I told her I thought a ride in the shuttle would be a fun birthday present.

"You'll never get me up in that thing," she said. "I've seen the plans."

I also remember New Scientist running a feature with a ball-park statistical
risk assessment of the entire program, which estimated that if nothing changed
two vehicles would be lost before the program ended.
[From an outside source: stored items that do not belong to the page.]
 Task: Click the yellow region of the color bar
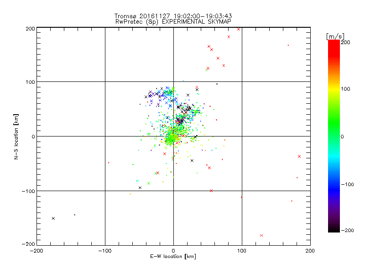pos(334,89)
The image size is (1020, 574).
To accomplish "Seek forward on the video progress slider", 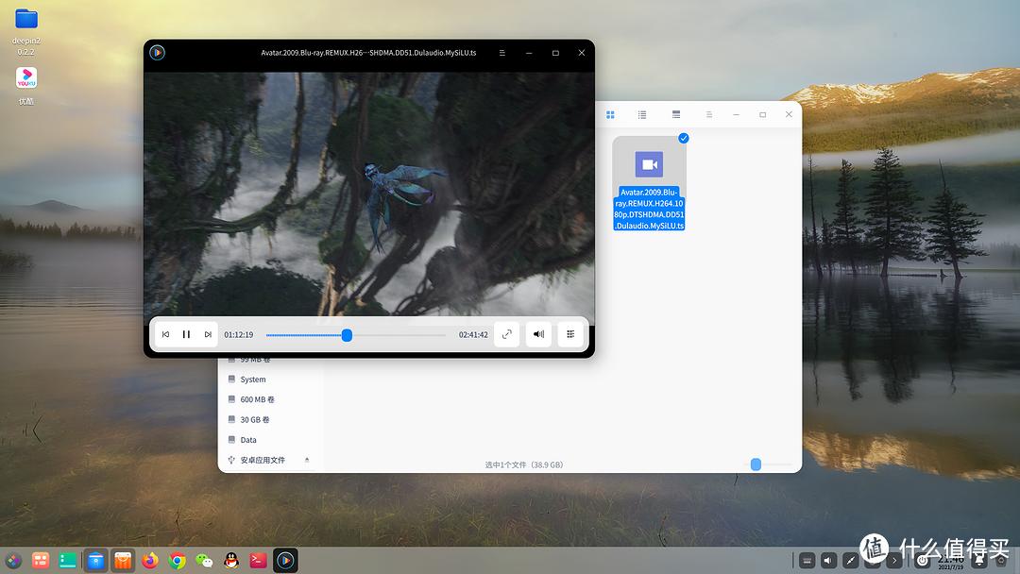I will tap(397, 334).
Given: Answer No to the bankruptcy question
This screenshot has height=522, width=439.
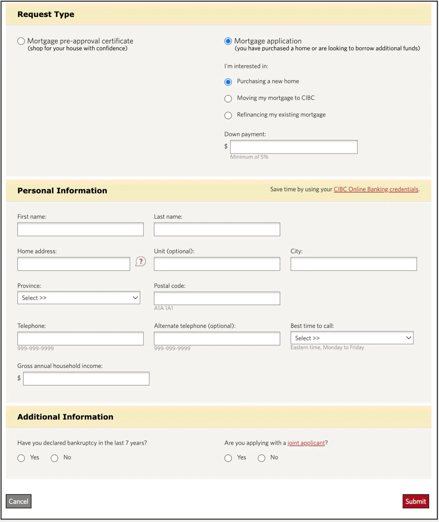Looking at the screenshot, I should (54, 458).
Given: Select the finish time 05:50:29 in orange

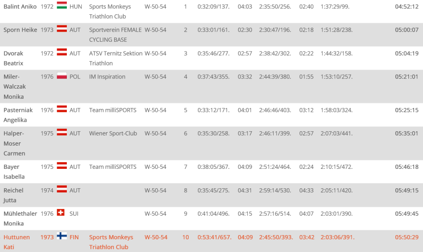Looking at the screenshot, I should (x=407, y=237).
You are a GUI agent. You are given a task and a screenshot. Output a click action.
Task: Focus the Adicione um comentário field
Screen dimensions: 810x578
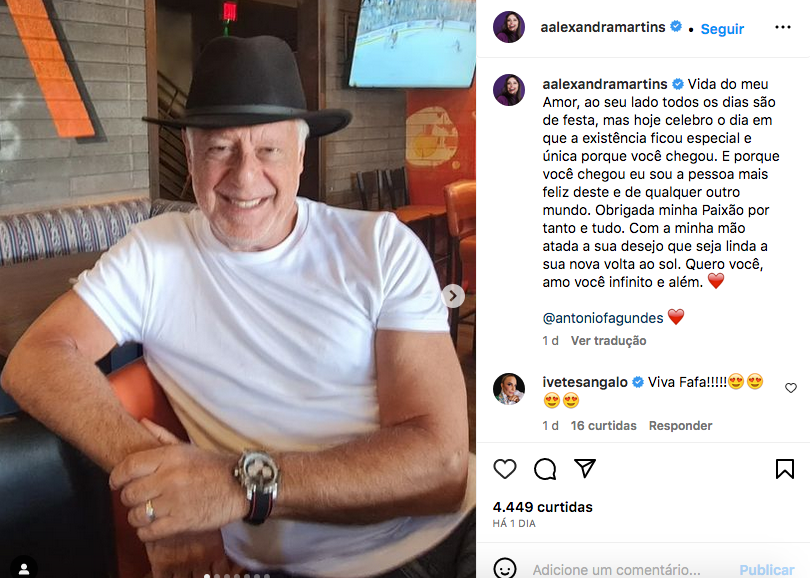pos(616,570)

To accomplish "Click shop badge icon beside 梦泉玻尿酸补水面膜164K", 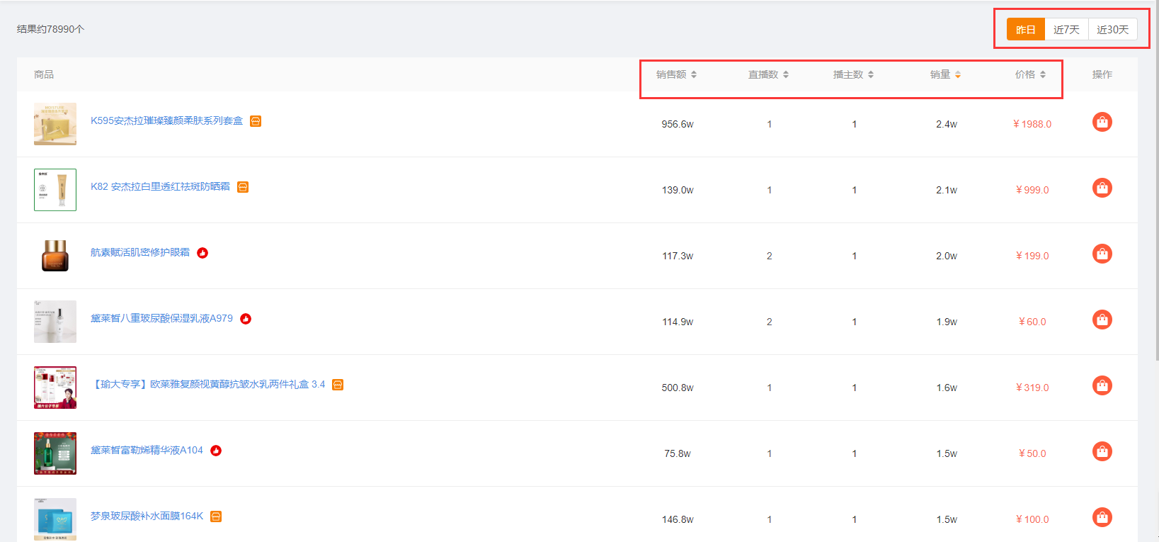I will (x=216, y=516).
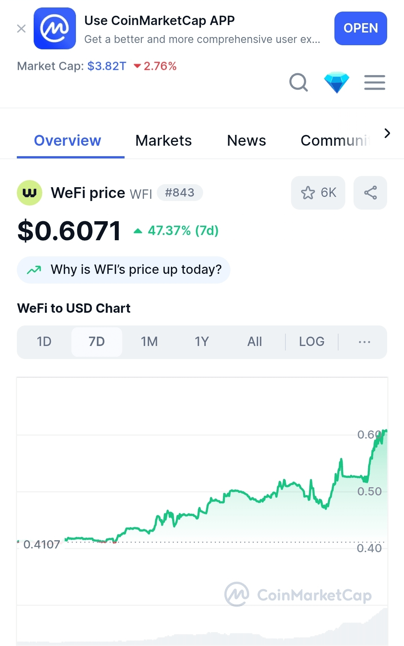Open the hamburger navigation menu
The image size is (404, 646).
click(374, 82)
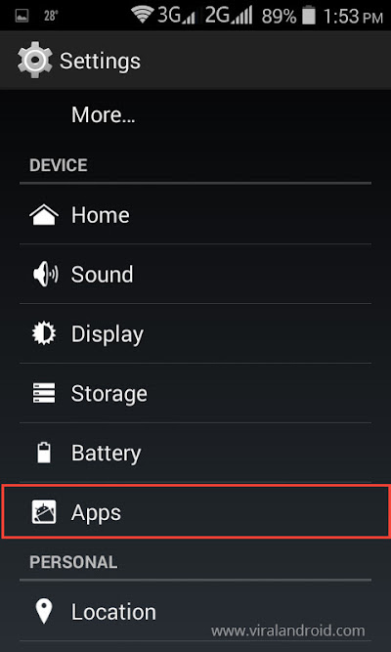The width and height of the screenshot is (391, 652).
Task: Select the Battery text label
Action: point(107,453)
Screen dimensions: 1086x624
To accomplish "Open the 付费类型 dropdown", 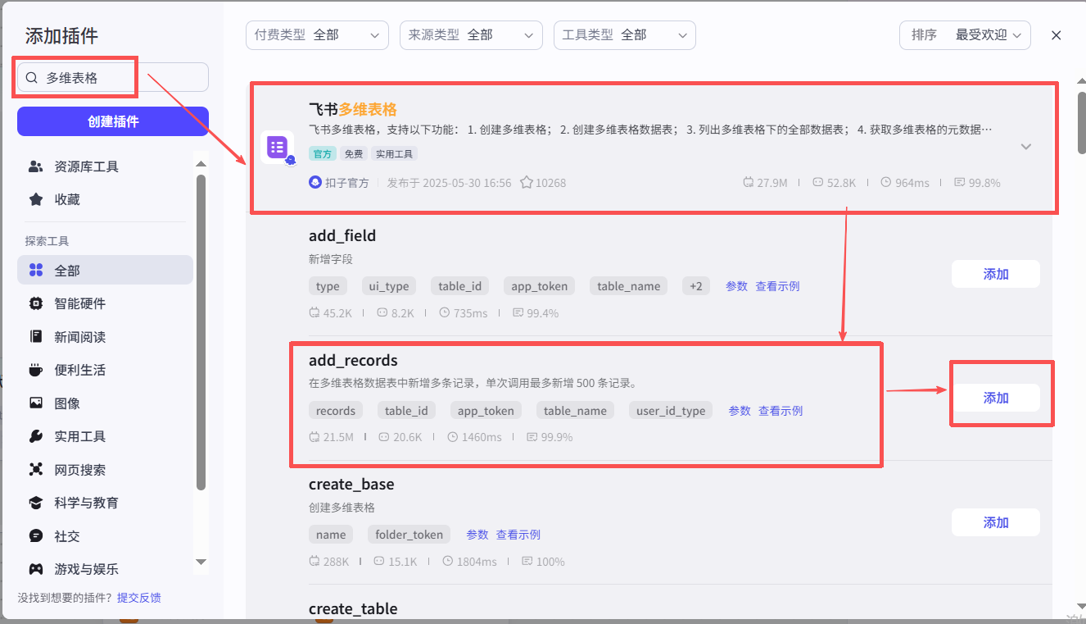I will coord(317,35).
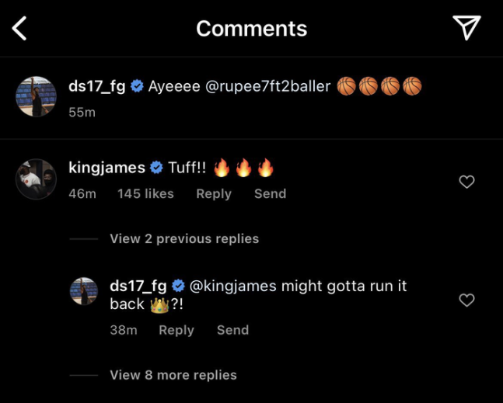Reply to kingjames's comment
The height and width of the screenshot is (403, 503).
pos(214,193)
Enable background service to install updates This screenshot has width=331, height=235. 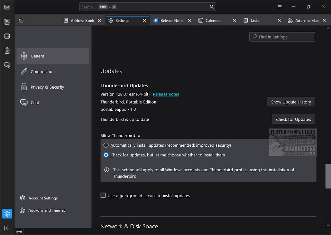103,196

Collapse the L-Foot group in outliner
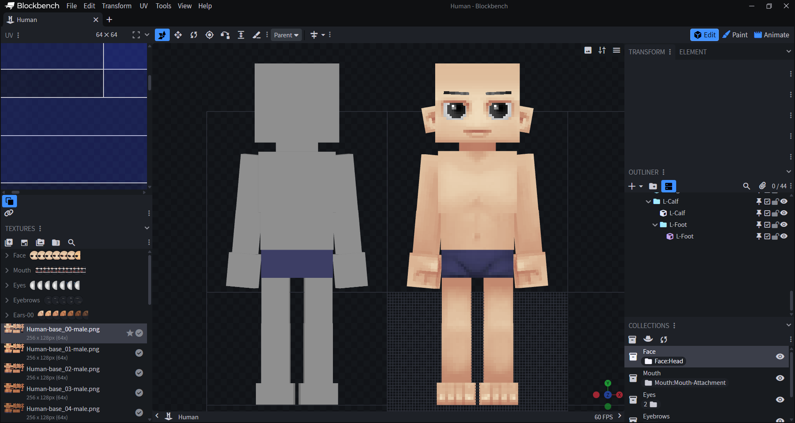pos(655,225)
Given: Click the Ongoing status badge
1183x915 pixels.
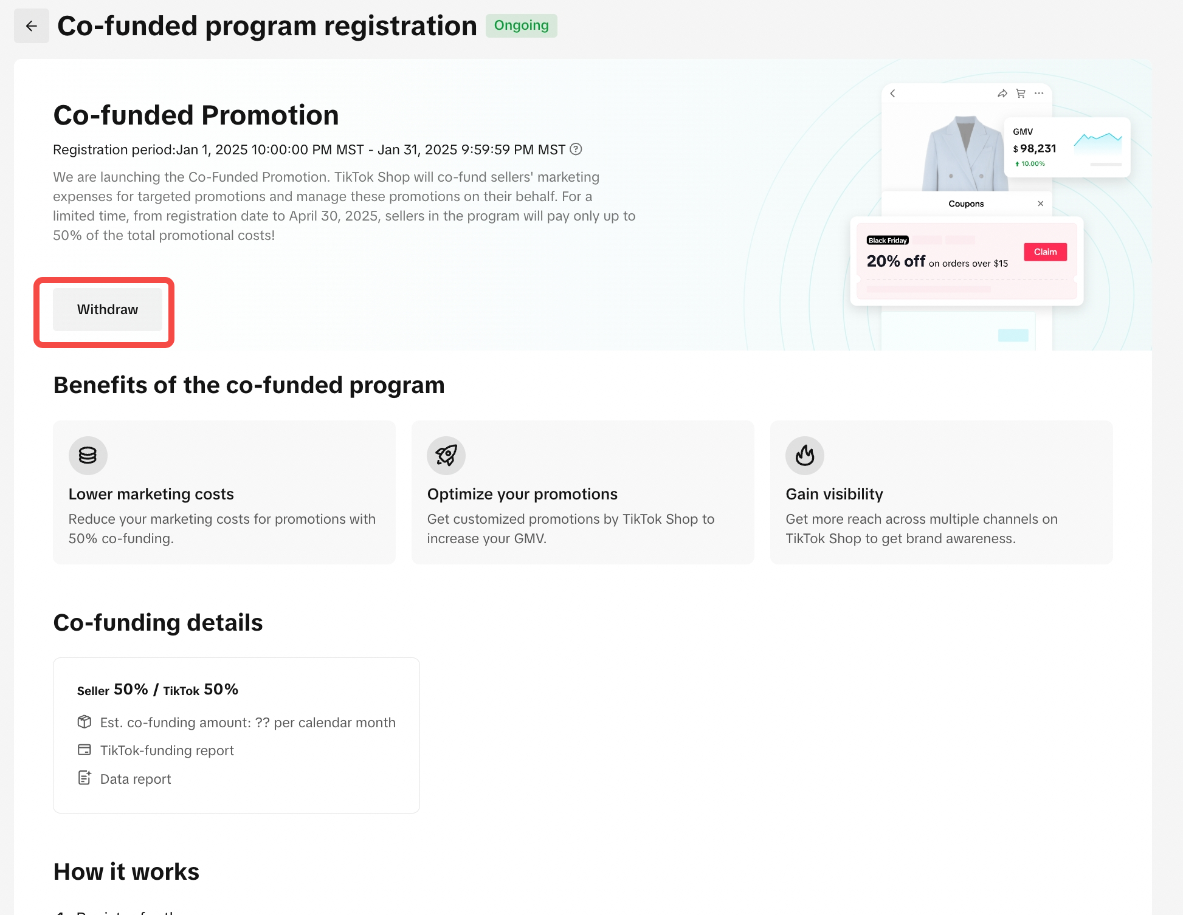Looking at the screenshot, I should click(x=521, y=26).
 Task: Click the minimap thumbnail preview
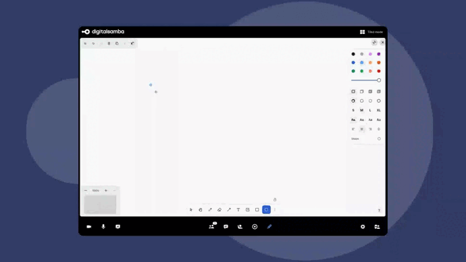[100, 205]
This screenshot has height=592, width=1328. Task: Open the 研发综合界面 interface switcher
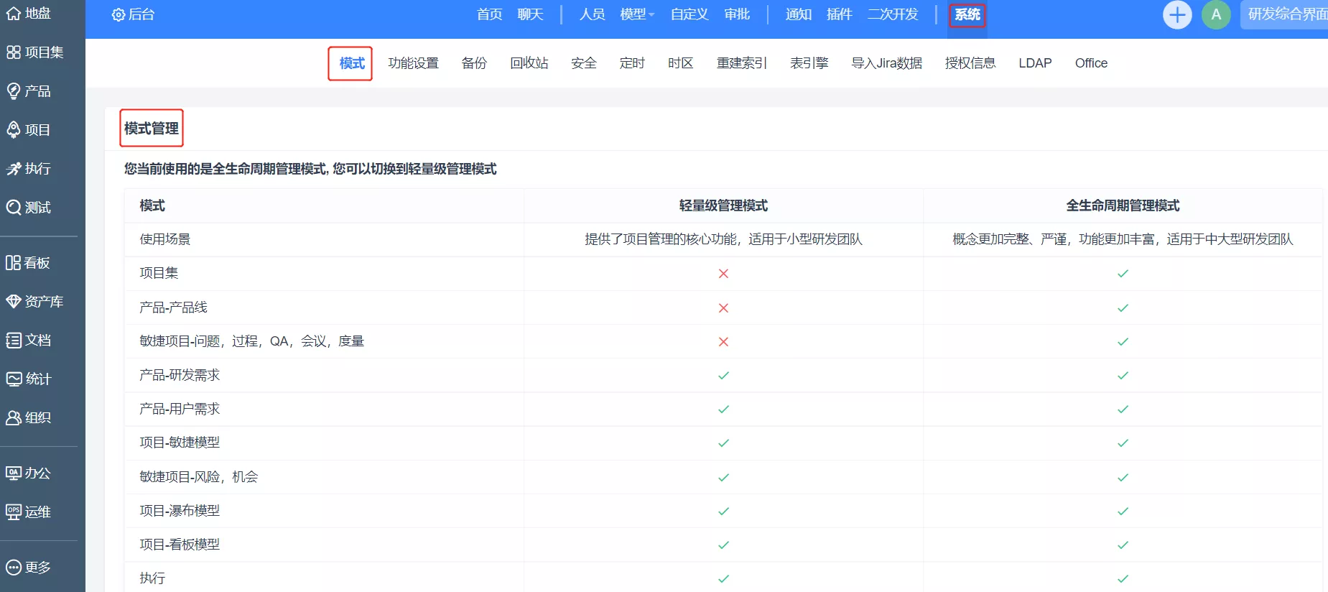tap(1286, 15)
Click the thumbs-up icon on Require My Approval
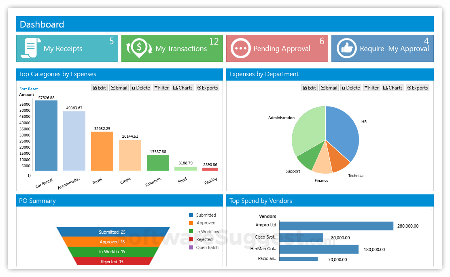The image size is (450, 277). coord(346,48)
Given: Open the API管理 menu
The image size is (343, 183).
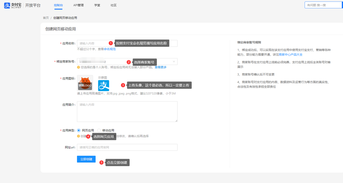Looking at the screenshot, I should 78,5.
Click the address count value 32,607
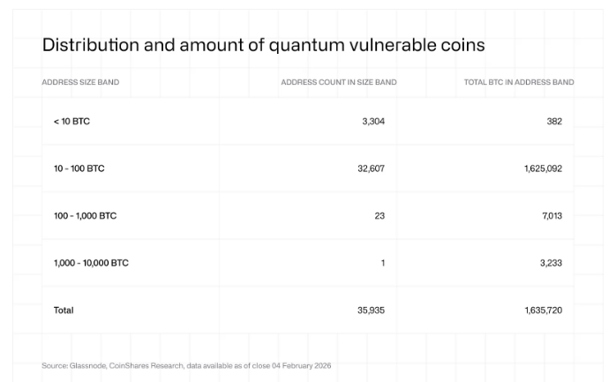Screen dimensions: 616x382 [371, 169]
So... tragic. But predicted. And so nearly avoidable.

------
matt_morgan
I saw the news on a chalkboard in LeConte Hall at UC Berkeley, going to class
or Physics Lab, perhaps. I was 17 ... what a loss of innocence.

------
ninive
Sounds a real odd memory. First cause I was almost ten, sick from a strong
flu, and resting in my grandma bed to let her assist me as a child. Got my
first Polaroid camera as an anticipated birthday gift, and being inside the
same engineer i am now, i was ready to shot the Shuttle with an instant. And
in a matter of seconds, it blows up crew included. An incredible sad day.

------
Agustus
Reading through the report, it becomes clear that there needs to be an idiot
assessment officer, similar to the gimp in Pulp Fiction. Their role, filled by
a layperson with a rudimentary knowledge of engineering, will be to be kept
completely away from any decisions that are not critical to a mission, they
will be knowledgeable only to those that are critical. If the IAO does not
understand something even for a moment, then it is the responsibility of the
engineers and managers to either refine it or go back to the drawing board.
Verbiage should be clear and concise:

If it is colder than 50 degrees fahrenheit outside, do not launch. IAO would
say: "what temperature is it outside? 50 degrees?" Runs over to the abort
launch button.

Reading the Challenger O-ring process and its reduction in perceived danger as
it progresses up the management ladder reminds me of reading Tufte's
discussions on the Columbia failure ([http://www.edwardtufte.com/bboard/q-and-
a-fetch-msg?msg_id=0...](http://www.edwardtufte.com/bboard/q-and-a-fetch-
msg?msg_id=0001yB)).

The engineering for parts is amazing, but it is so easy to make things "within
specification." The section where a part was reduced from 1-R critical but
with redundancy to 1 without redundancy juxtaposed against the blow-by that
occurred on multiple occasions strikes at the heart ethics.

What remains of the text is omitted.